FIES altera regras para 2018

Depois de o Senado aprovar a medida provisória, o Ministério da Educação (MEC) aprovou as novas regras para o Fundo de Financiamento Estudantil (FIES) para 2018. No próximo ano, o MEC oferecerá 310 mil vagas para estudantes de todo Brasil, em três diferentes modalidades.

Para cada uma delas, existirá uma fonte de recurso diferente. Na modalidade 1, os recursos serão provenientes da União, diferente da modalidade 2 e 3, onde os recursos virão de fundos constitucionais e do Banco Nacional de Desenvolvimento Econômico e Social (BNDES), respectivamente.

MODALIDADES

FIES 1 – Para estudantes de renda familiar de até três salários mínimos per capita, e a taxa de juro será igual à zero. Nessa modalidade, serão oferecidas 100 mil vagas.

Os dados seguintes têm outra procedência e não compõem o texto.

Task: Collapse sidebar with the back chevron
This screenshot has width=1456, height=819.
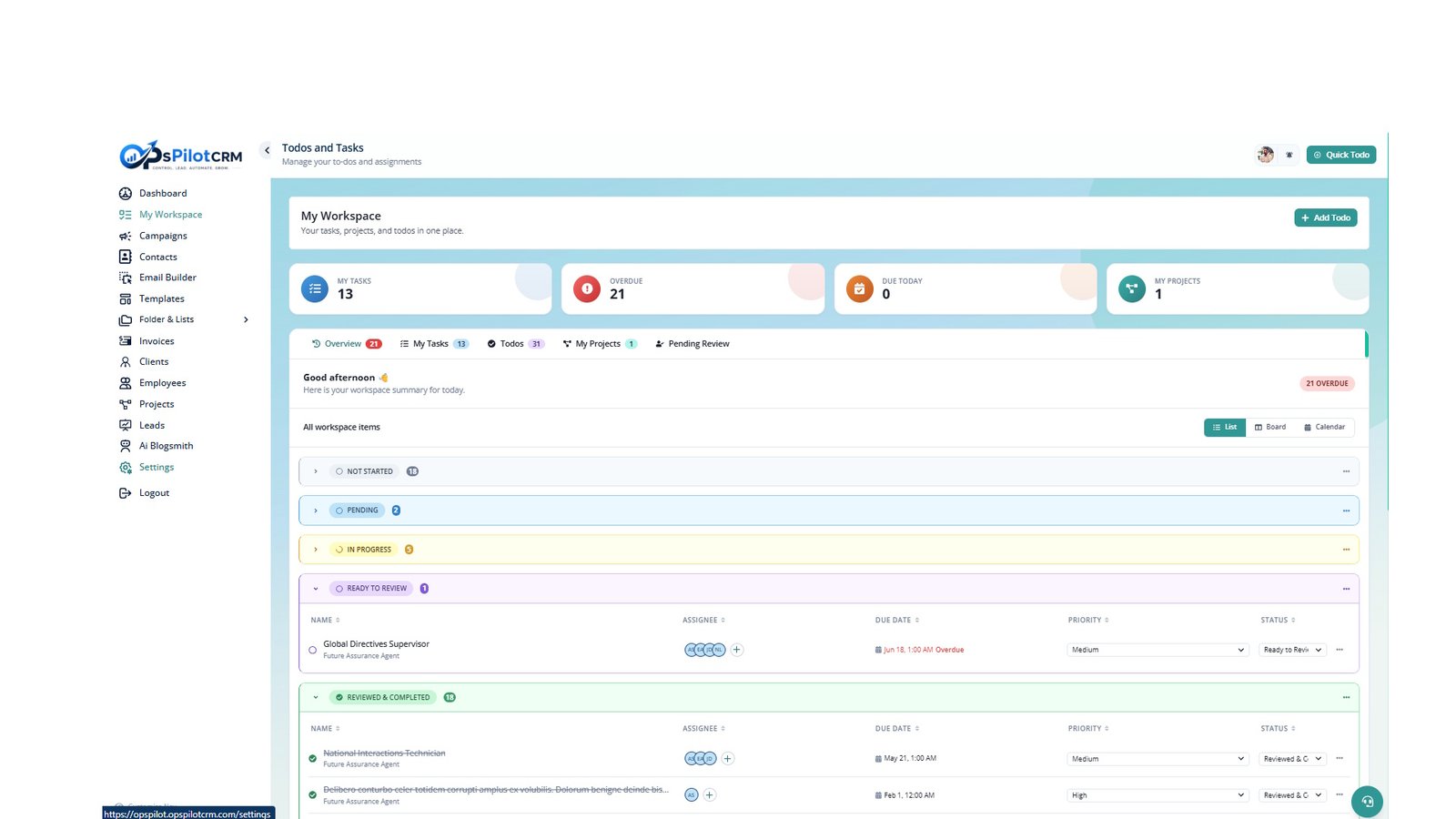Action: tap(267, 150)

Os recursos virão de um Fundo Garantidor, mantido por lei através das faculdades, que farão aportes proporcionais à sua taxa de inadimplência. A União está autorizada a colocar até R$ 3 bilhões nesse fundo. Fim da carência de 18 meses após o fim do curso para que o estudante comece a pagar.

FIES 2 – Estudantes de renda familiar de até cinco salários mínimos per capita, terão as taxas de juros usadas em empréstimos dos fundos regionais, que hoje estão na ordem de 2,5% e 3%. Estes recursos virão dos bancos regionais do Norte, Nordeste e Centro-Oeste e os fundos constitucionais de financiamento dessas regiões.

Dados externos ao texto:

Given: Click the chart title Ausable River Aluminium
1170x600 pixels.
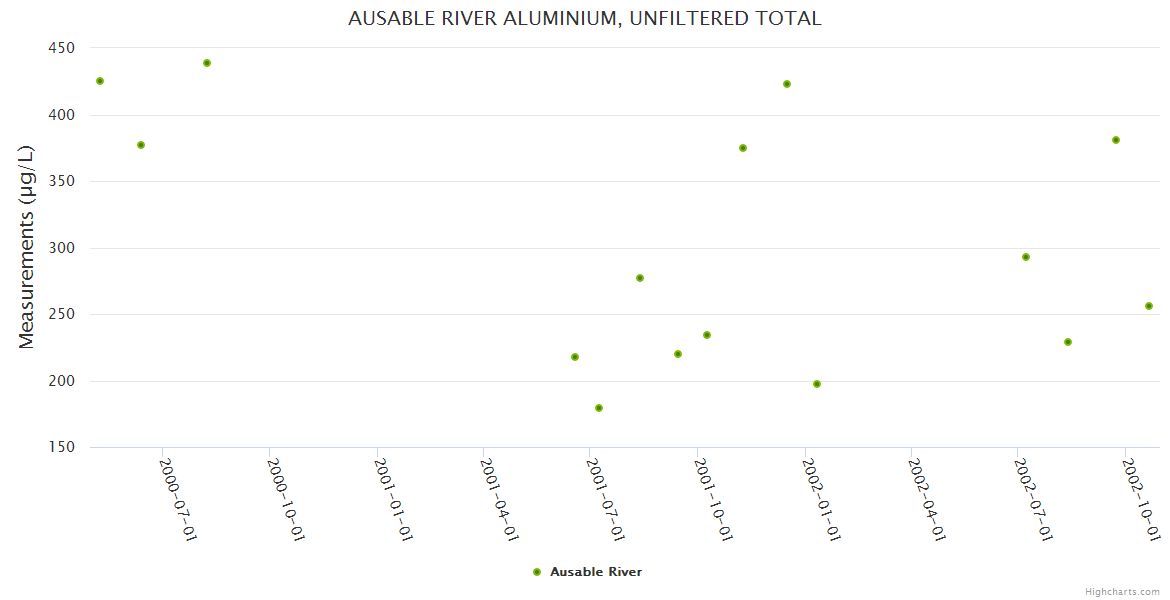Looking at the screenshot, I should 584,19.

FIES 3 -Também para estudantes de renda familiar de até cinco salários mínimos per capita, com recursos que virão do Banco Nacional de Desenvolvimento Econômico e Social (BNDES). Os contratos serão geridos por bancos privados. Essa modalidade poderá ser aplicada em todo o país.

OUTRAS MUDANÇAS

A medida provisória também cria o Fundo Garantidor do Fies (FG-Fies), de adesão obrigatória das faculdades interessadas, que tem como objetivo garantir o crédito para o programa. Mesmo com o auxílio da União, o fundo será formado, em maior parcela, por aportes das instituições.

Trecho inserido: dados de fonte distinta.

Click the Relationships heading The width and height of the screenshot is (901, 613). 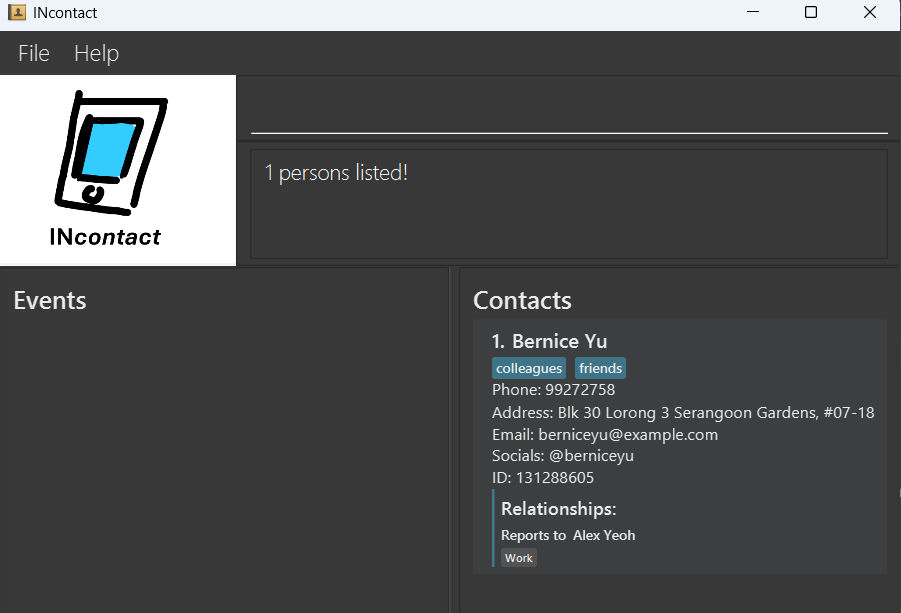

Além disso, agora o estudante passa a pagar as parcelas do financiamento assim que estiver formado. Atualmente existe uma carência de 18 meses. Caso o estudante não tenha emprego, o valor da parcela será proporcional ao que ele vinha pagando durante o curso (taxa operacional do banco, seguro de vida e uma co-participação).  A medida provisória também prevê que, se o estudante quiser, as parcelas poderão ser descontadas da folha de pagamento até o limite de 20% da sua renda.